Home equity loan vs personal loan: 3 questions
When you’re picking your winner in the home equity loan vs personal loan contest, three questions are likely to guide you to a better choice.
See if you qualify for a personal loan. Start here1. How much do I need to borrow and how fast do I need the money?
The bigger your loan, the more likely you are to need a HEL’s lower monthly payments. However, you may be constrained by the amount of equity you have in your home. Meanwhile, a HEL rarely makes sense for smaller sums, simply because it costs so much to set one up.
Personal loans make for the speedier option as well. The funds from personal loans can attained in as little as a day. Because of this, they make more sense in the case of a financial emergency when you need money upfront and fast.
2. What is the cost of each option?
You need to work out the total cost of borrowing for every deal you consider. That applies to all the personal loan and HEL offers you receive. And you always get at least three quotes for all your borrowing. Don’t you?
You need to know how much your borrowing will have cost you in interest and set-up charges (origination fees or closing costs, if any) when you finally make your last payment. It’s critical you know that dollar sum.

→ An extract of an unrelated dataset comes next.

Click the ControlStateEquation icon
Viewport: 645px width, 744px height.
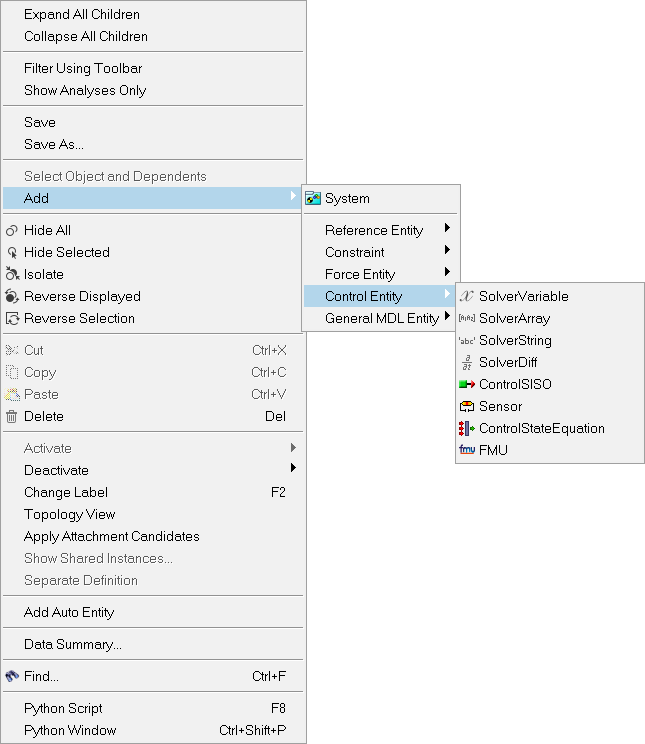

Of course, you don’t have to go with the lowest cost. There may be good reasons why you choose the lower monthly payments of a HEL over a cheaper personal loan. Which leads on to ...

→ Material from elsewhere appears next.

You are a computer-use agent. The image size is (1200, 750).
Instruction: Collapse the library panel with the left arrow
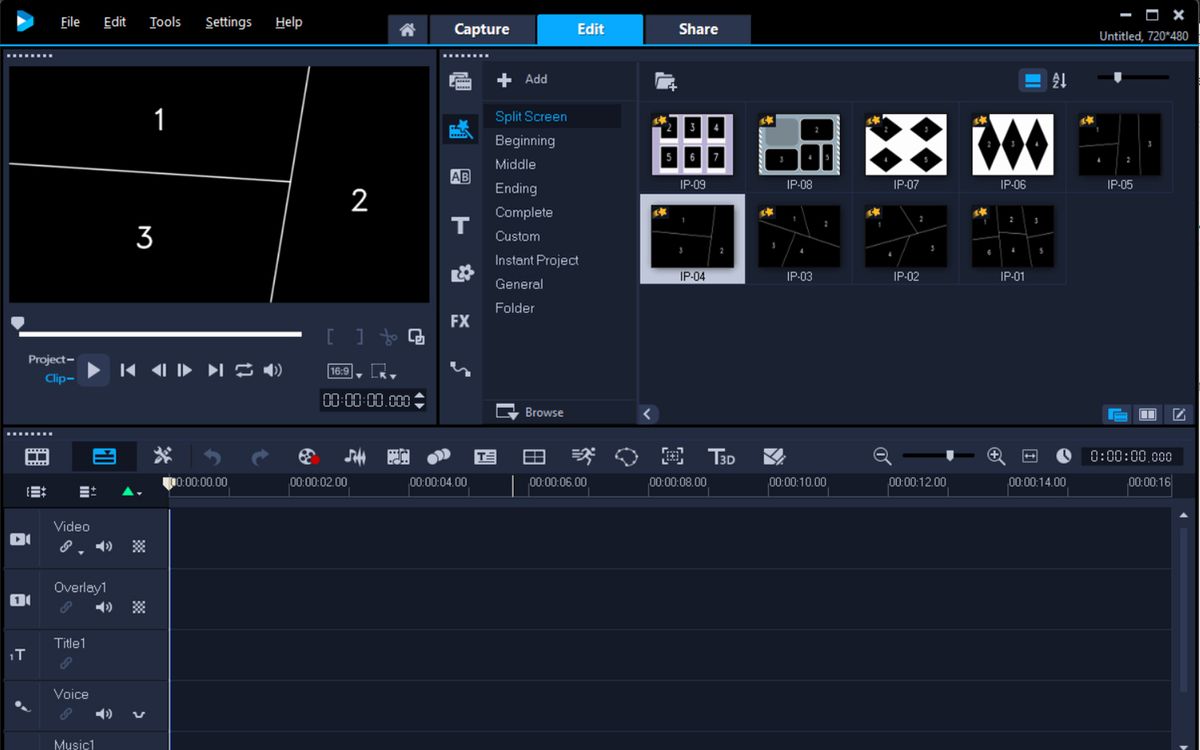point(647,413)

3. What payment can I afford?
If you can afford the higher monthly payments of a personal loan, you’ll almost certainly be better off, in the long run, choosing that route. Even though you’ll likely be paying a higher rate and making bigger payments, you’ll be borrowing for a significantly shorter period. And that makes a bigger difference to your total cost of borrowing than interest rates in all but the most exceptional circumstances.
Typically, a personal loan also has the advantage of being over faster. You’ll be free of the burden sooner. That’s especially important if you’re using your loan to consolidate existing debts, such as credit card balances. Do you really want to be paying for the shoes you bought last month and the restaurant bill you charged last week in 15 years’ time?
But, more importantly, you must be sure you can comfortably cover your payments whichever type of loan you choose. Stretching your budget too far can lead to stress levels — and ultimately dire consequences — that just aren’t worth the savings you stand to make by making the supposedly “smart” choice.
The bottom line
Personal loans are faster and require less administrative work than mortgages. Just like other financing types, you’ll still need to meet the underwriting standards to qualify, and they come with pros and cons.
If you have strong credit, steady income, and are looking to consolidate high-interest debt or you have a big unexpected cost to payoff quickly, a personal loan could make a lot of sense.
When you’re ready to move forward, shop online with multiple lenders so you can leverage a lower interest rate and better terms.